We first go back to our unaveraged datasets. We first clean them.

#Removing the countries that have no CODE
life_expectancy_df2<-subset(life_expectancy_df, life_expectancy_df$Code!="")
urbanization_df2<-subset(urbanization_df, urbanization_df$Code!="")
#Renaming variable
names(life_expectancy_df2)[4]<-"life_exp_yearly"
names(urbanization_df2)[4]<-"urb_yearly"
#Removing "Entity" from urbanization_df2
urbanization_df2<-subset(urbanization_df2, select =-c(Entity))

We now join them based on Code and Year.

merged_df_year<-left_join(life_expectancy_df2, urbanization_df2, by = c("Code"="Code", "Year"="Year"))

Let us now select the relevant years and plot them.

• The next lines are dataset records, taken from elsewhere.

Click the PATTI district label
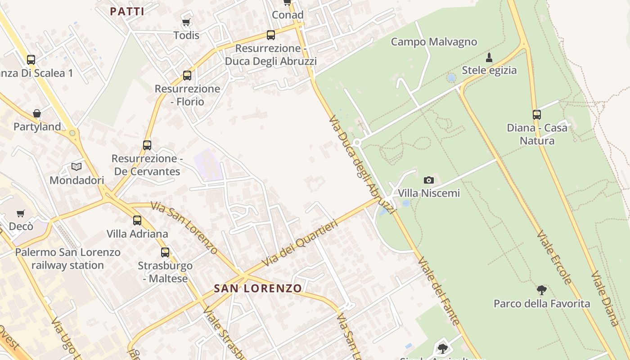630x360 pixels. [127, 12]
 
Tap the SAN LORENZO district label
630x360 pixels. [258, 288]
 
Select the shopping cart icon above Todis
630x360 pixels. [186, 22]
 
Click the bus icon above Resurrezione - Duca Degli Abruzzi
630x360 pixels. [271, 35]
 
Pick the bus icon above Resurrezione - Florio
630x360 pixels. [187, 75]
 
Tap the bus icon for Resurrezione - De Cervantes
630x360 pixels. [147, 145]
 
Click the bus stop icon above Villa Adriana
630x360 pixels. [137, 220]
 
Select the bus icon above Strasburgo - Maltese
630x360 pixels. [165, 252]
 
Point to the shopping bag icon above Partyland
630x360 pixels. [37, 113]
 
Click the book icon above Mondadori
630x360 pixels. [76, 167]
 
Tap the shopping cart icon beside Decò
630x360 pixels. [20, 213]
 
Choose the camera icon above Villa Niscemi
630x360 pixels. [429, 180]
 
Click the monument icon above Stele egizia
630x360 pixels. [489, 57]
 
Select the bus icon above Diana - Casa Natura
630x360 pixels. [537, 114]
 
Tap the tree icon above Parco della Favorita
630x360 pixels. [542, 290]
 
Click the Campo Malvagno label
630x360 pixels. [434, 42]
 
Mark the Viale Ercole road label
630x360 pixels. [554, 257]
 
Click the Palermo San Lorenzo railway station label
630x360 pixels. [68, 259]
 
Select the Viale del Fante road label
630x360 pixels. [439, 291]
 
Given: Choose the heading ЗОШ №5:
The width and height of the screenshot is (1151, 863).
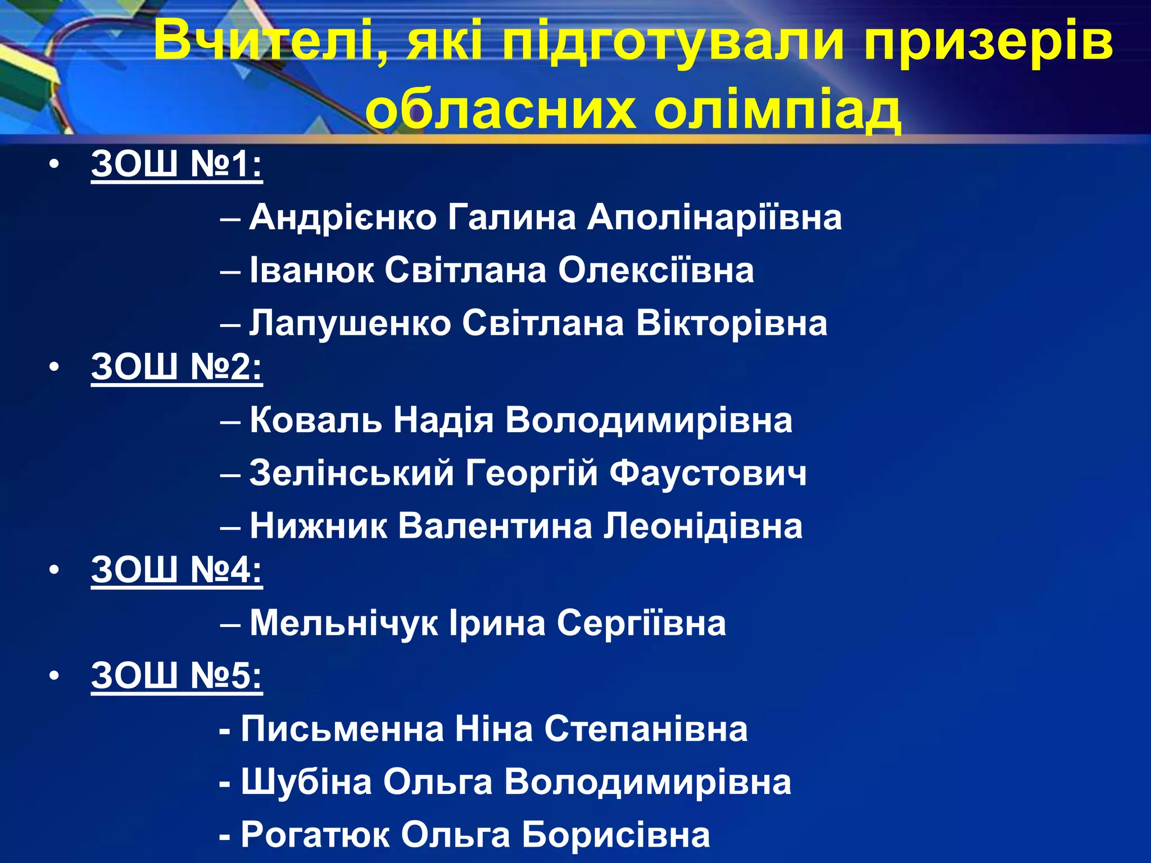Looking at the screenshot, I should pyautogui.click(x=177, y=675).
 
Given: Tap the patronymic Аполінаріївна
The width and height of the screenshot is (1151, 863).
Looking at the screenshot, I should pyautogui.click(x=714, y=217).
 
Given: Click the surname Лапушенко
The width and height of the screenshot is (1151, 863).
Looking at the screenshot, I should pyautogui.click(x=350, y=324).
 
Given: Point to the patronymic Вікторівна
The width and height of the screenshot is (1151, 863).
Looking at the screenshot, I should pyautogui.click(x=732, y=324).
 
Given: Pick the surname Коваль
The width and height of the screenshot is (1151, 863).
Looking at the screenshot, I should pyautogui.click(x=316, y=420).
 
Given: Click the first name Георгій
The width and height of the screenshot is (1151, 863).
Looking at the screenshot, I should pyautogui.click(x=532, y=473).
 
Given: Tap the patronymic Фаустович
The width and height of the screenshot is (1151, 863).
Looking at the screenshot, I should pyautogui.click(x=708, y=473).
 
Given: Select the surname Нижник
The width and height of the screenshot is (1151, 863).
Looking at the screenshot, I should pyautogui.click(x=319, y=526).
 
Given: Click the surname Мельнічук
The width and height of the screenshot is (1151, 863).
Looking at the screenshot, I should pyautogui.click(x=344, y=623).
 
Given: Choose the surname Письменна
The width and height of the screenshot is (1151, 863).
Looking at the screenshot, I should pyautogui.click(x=342, y=729).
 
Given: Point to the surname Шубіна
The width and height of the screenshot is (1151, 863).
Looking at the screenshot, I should pyautogui.click(x=307, y=782).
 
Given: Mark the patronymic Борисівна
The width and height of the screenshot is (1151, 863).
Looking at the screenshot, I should pyautogui.click(x=616, y=835).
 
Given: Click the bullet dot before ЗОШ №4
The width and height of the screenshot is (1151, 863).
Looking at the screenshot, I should pyautogui.click(x=54, y=571).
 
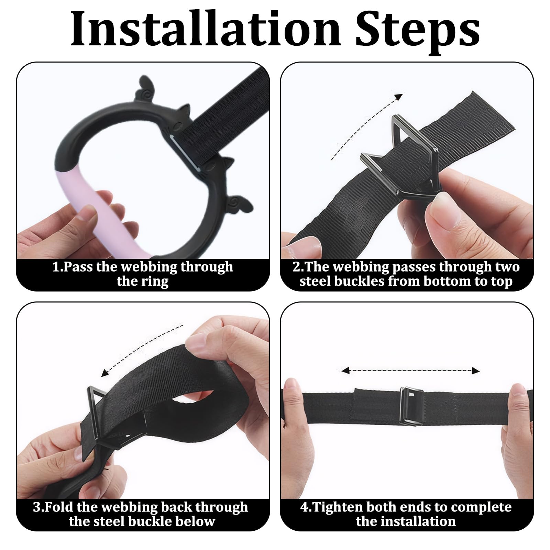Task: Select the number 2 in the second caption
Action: (x=296, y=267)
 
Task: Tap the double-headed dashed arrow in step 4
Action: (x=410, y=370)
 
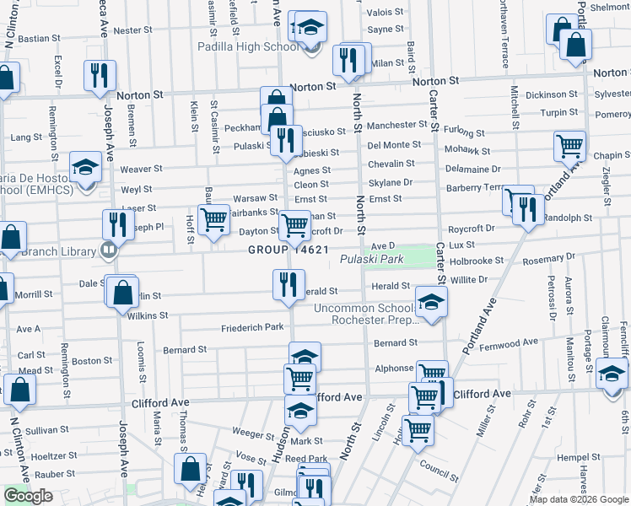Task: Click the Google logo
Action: point(29,496)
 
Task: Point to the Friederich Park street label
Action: point(252,327)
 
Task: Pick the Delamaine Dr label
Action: point(473,170)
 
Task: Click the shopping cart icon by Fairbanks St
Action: point(214,219)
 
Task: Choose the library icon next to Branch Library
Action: point(108,250)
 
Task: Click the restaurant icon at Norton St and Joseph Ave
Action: point(100,74)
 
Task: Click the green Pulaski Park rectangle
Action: point(413,255)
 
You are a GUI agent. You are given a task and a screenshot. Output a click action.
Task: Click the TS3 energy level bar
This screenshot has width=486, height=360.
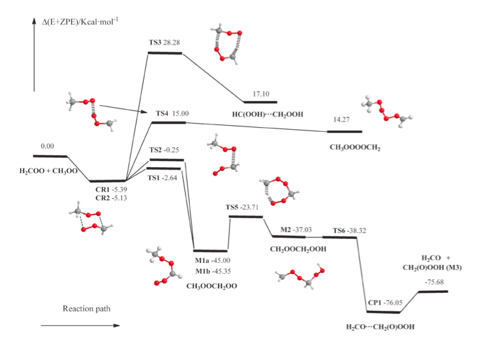(165, 53)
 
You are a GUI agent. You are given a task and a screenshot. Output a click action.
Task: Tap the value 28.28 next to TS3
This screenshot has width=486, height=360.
(171, 42)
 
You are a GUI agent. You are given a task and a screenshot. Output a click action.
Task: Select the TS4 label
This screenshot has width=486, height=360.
(162, 113)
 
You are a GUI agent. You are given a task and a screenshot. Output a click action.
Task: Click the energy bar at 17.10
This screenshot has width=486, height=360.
(260, 102)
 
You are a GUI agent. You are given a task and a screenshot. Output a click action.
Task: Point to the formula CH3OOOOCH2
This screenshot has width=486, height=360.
(355, 148)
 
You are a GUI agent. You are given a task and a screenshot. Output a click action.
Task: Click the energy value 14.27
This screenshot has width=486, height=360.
(342, 120)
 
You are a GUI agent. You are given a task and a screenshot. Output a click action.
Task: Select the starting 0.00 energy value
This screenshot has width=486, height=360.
(47, 146)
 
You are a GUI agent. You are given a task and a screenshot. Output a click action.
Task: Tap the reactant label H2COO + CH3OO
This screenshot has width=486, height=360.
(49, 171)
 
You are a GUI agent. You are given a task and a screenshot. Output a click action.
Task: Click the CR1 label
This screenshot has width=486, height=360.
(103, 189)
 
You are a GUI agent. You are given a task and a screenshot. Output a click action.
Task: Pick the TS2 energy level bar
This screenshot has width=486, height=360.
(166, 160)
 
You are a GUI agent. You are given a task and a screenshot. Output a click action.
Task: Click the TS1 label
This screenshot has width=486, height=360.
(154, 178)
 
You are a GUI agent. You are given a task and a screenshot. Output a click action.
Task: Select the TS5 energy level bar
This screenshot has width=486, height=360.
(246, 216)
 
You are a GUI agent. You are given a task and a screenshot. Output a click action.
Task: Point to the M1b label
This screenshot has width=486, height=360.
(202, 271)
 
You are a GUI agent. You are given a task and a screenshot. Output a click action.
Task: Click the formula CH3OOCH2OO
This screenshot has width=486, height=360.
(212, 286)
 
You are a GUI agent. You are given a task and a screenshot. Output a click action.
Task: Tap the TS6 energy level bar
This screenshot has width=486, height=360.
(340, 238)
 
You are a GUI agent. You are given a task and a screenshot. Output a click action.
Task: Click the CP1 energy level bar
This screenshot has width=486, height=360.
(383, 312)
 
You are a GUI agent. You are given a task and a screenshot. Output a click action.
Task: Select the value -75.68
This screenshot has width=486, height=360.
(434, 282)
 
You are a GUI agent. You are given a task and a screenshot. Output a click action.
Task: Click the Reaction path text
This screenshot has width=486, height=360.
(87, 309)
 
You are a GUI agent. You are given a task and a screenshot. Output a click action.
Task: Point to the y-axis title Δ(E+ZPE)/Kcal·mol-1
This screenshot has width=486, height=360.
(81, 22)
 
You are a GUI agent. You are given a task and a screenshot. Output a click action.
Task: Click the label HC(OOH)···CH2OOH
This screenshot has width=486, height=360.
(268, 114)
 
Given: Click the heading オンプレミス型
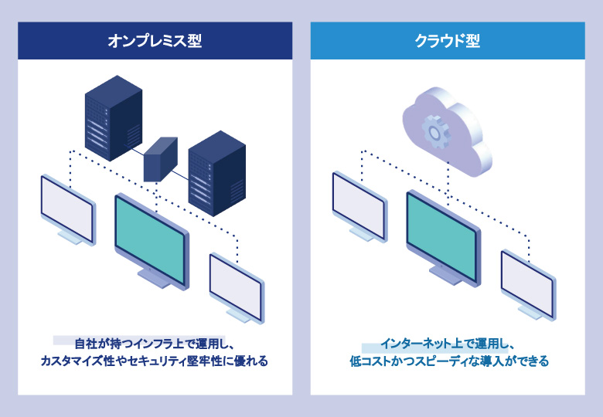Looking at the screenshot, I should tap(155, 41).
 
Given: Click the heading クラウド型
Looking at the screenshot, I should tap(447, 41).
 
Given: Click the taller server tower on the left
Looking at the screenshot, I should tap(113, 116).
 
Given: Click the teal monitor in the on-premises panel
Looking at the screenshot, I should tap(151, 236).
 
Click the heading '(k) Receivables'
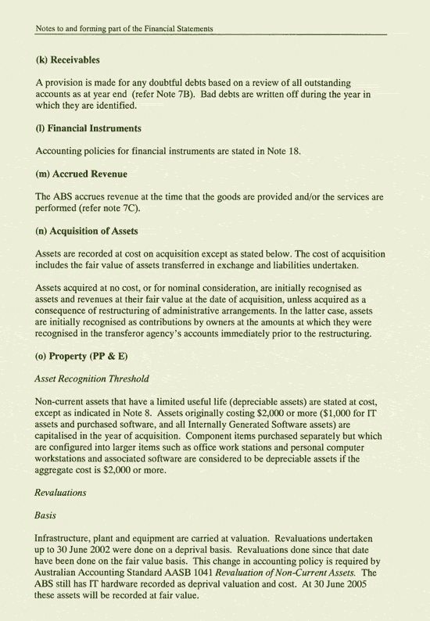point(68,60)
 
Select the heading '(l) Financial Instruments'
point(88,127)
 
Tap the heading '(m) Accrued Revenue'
point(81,173)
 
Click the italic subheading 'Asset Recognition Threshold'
point(92,379)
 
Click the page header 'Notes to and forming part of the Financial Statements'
point(124,29)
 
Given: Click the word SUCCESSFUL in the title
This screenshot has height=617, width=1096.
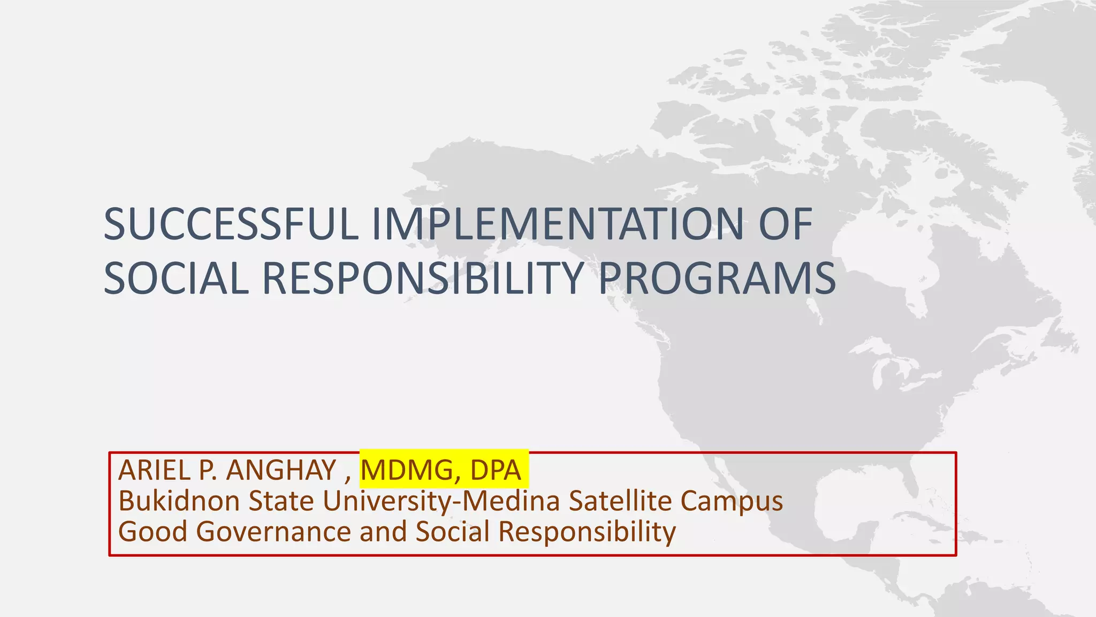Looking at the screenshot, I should click(231, 224).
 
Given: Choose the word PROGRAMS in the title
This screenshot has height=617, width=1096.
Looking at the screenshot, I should click(717, 279).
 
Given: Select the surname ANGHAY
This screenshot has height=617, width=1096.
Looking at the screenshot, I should click(281, 470).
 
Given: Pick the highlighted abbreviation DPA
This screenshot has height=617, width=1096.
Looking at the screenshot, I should click(495, 470).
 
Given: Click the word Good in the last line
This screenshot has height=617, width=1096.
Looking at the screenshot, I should click(153, 532).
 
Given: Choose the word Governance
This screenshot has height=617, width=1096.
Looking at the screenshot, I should click(273, 532).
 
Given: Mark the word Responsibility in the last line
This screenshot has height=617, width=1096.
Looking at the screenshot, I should click(587, 533).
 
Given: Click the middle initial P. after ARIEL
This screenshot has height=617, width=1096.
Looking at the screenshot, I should click(208, 470).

merged_1970<-subset(merged_df_year, Year==1970)
merged_1990<-subset(merged_df_year, Year==1990)
merged_2000<-subset(merged_df_year, Year==2000)
merged_2020<-subset(merged_df_year, Year==2020)
ggplot(merged_1970, aes(x=urb_yearly, y=life_exp_yearly)) +
  geom_point()+
  scale_x_continuous(name = "urbanization", breaks=seq(0,100,20), 
                     limits = c(0,100))+
  scale_y_continuous(name = "life_expectancy", breaks=seq(0,100,20), 
                     limits = c(0,100))+
  geom_smooth(method = "lm", se = FALSE)+
  ggtitle("1970")+
  theme_bw()

ggplot(merged_1990, aes(x=urb_yearly, y=life_exp_yearly)) +
  geom_point()+
  scale_x_continuous(name = "urbanization", breaks=seq(0,100,20), 
                     limits = c(0,100))+
  scale_y_continuous(name = "life_expectancy", breaks=seq(0,100,20), 
                     limits = c(0,100))+
  geom_smooth(method = "lm", se = FALSE)+
  ggtitle("1990")+
  theme_bw()

ggplot(merged_2000, aes(x=urb_yearly, y=life_exp_yearly)) +
  geom_point()+
  scale_x_continuous(name = "urbanization", breaks=seq(0,100,20), 
                     limits = c(0,100))+
  scale_y_continuous(name = "life_expectancy", breaks=seq(0,100,20), 
                     limits = c(0,100))+
  geom_smooth(method = "lm", se = FALSE)+
  ggtitle("2000")+
  theme_bw()

ggplot(merged_2020, aes(x=urb_yearly, y=life_exp_yearly)) +
  geom_point()+
  scale_x_continuous(name = "urbanization", breaks=seq(0,100,20), 
                     limits = c(0,100))+
  scale_y_continuous(name = "life_expectancy", breaks=seq(0,100,20), 
                     limits = c(0,100))+
  geom_smooth(method = "lm", se = FALSE)+
  ggtitle("2020")+
  theme_bw()

What can we say about the relationship between urbanization and life expectancy over time? It seems that it flattens out. But what if we created more graphs that shows this over time. We can create a gif that allows us to see the evolution of the relationship between urbanization and life expectancy over time.

library(gganimate)
library(gifski)
library(av)
library(magick)

merged_year_1950on<-subset(merged_df_year, Year>1950)
# Create the base plot
figure_animated <- ggplot(merged_year_1950on, mapping = aes(x = urb_yearly, y = life_exp_yearly)) +
  geom_point() +
  theme_bw() +
  geom_smooth(method = "lm", se = FALSE) +
  scale_x_continuous(breaks = seq(0, 100, by = 20), limits = c(0, 100)) +
  scale_y_continuous(breaks = seq(0, 100, by = 20), limits = c(0, 100)) +
  labs(title = 'Year: {frame_time}', x = 'urbanization', y = 'life expectancy')+
  transition_states(Year) +
  transition_time(as.integer(Year))
figure_animated

The animation really allows us to see that countries become more urbanized over time and as a result, the relationship between urbanization and life expectancy flattens out.